I have a dataframe say df
df <- data.frame(id = 1:12, country = rep(letters[1:4], each = 3),
chars = rep(c(LETTERS[24:25], "GDP"),4), year_1 = 11:22, year_2 = 31:42)
df
# id country chars year_1 year_2
#1 1 a X 11 31
#2 2 a Y 12 32
#3 3 a GDP 13 33
#4 4 b X 14 34
#5 5 b Y 15 35
#6 6 b GDP 16 36
#7 7 c X 17 37
#8 8 c Y 18 38
#9 9 c GDP 19 39
#10 10 d X 20 40
#11 11 d Y 21 41
#12 12 d GDP 22 42
where
country
is country name
chars
- consider them as characteristic (feature) of that country like education, employment etc. One of them is GDP of that country. So all the countries are compared on the same characteristics.
year_1
and year_2
are the value for that characteristic for that country in those respective years.
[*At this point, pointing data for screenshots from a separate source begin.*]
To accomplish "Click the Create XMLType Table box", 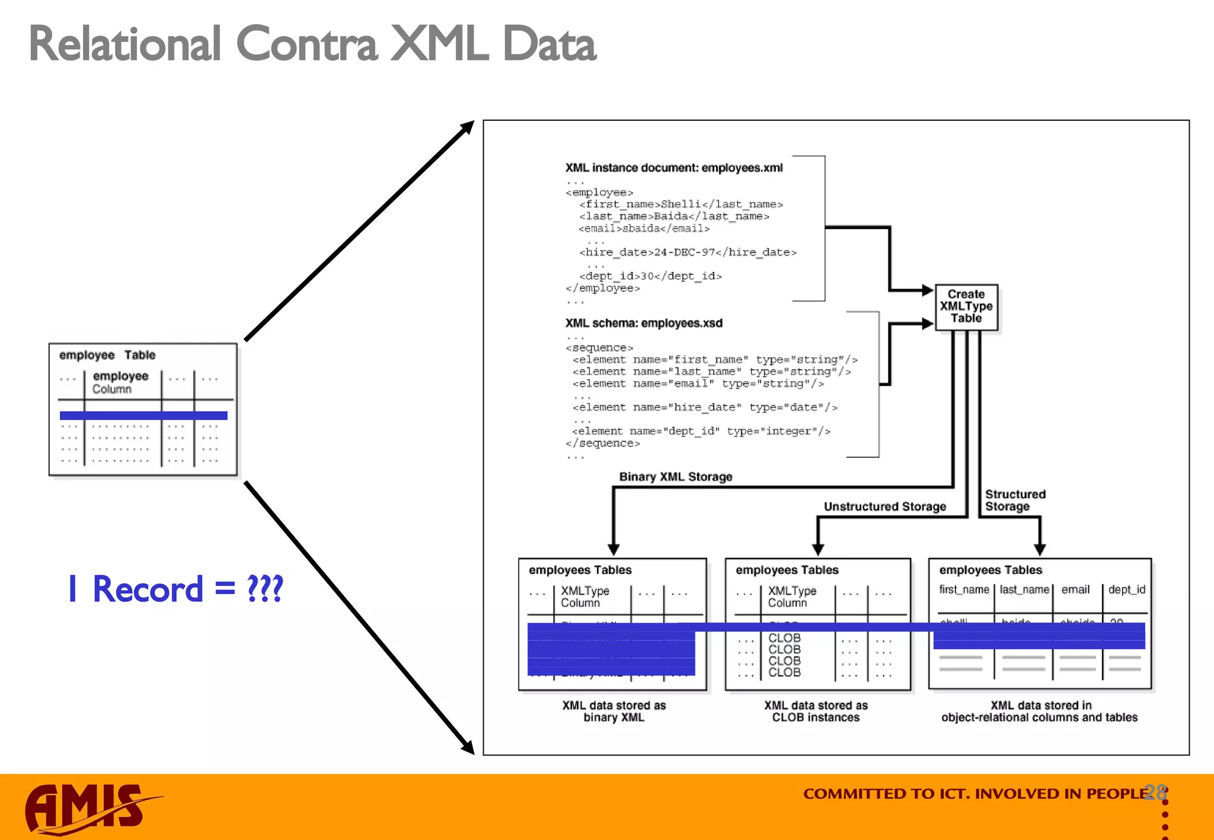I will (x=966, y=306).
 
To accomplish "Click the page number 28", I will (x=1155, y=792).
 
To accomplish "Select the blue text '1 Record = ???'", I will (x=176, y=589).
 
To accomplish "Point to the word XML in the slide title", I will (x=439, y=44).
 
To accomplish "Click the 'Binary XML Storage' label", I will (x=675, y=477).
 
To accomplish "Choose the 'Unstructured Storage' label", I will (x=884, y=506).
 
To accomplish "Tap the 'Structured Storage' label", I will (x=1014, y=500).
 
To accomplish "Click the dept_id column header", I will (x=1126, y=589).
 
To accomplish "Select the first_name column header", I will (x=964, y=589).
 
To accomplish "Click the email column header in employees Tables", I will (x=1075, y=589).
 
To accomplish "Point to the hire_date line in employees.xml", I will (x=688, y=252).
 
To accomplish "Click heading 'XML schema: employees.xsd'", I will (x=644, y=323).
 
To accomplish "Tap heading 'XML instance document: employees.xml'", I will (x=673, y=168).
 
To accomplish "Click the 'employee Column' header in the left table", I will (x=120, y=382).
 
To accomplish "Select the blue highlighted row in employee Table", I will (x=143, y=415).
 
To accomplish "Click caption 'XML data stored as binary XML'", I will (x=614, y=711).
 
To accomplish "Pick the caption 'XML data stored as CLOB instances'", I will (x=816, y=711).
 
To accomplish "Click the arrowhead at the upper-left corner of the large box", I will (x=468, y=127).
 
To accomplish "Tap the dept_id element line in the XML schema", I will (x=701, y=431).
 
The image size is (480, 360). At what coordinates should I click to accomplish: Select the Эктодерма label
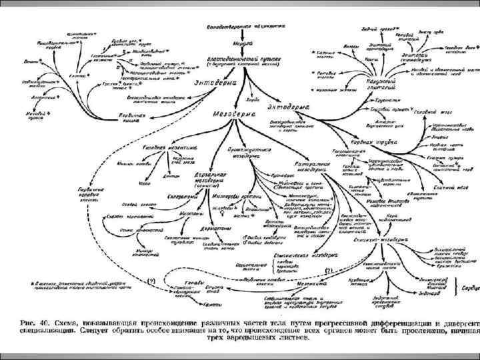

The goal is to build a simple linear regression model which can predict GDP of the country based on the characteristics provided (X
, Y
and many others).
My question is what is the best way to arrange this data so that linear regression could be build on this?
Should I have one row per country ?
Should I have one row per country per year ?
I tried reshaping the dataframe to make it one observation per row using
library(reshape2)
melt(df, id.vars = c("id","country", "chars"))
but I am still confused as to what is the correct approach.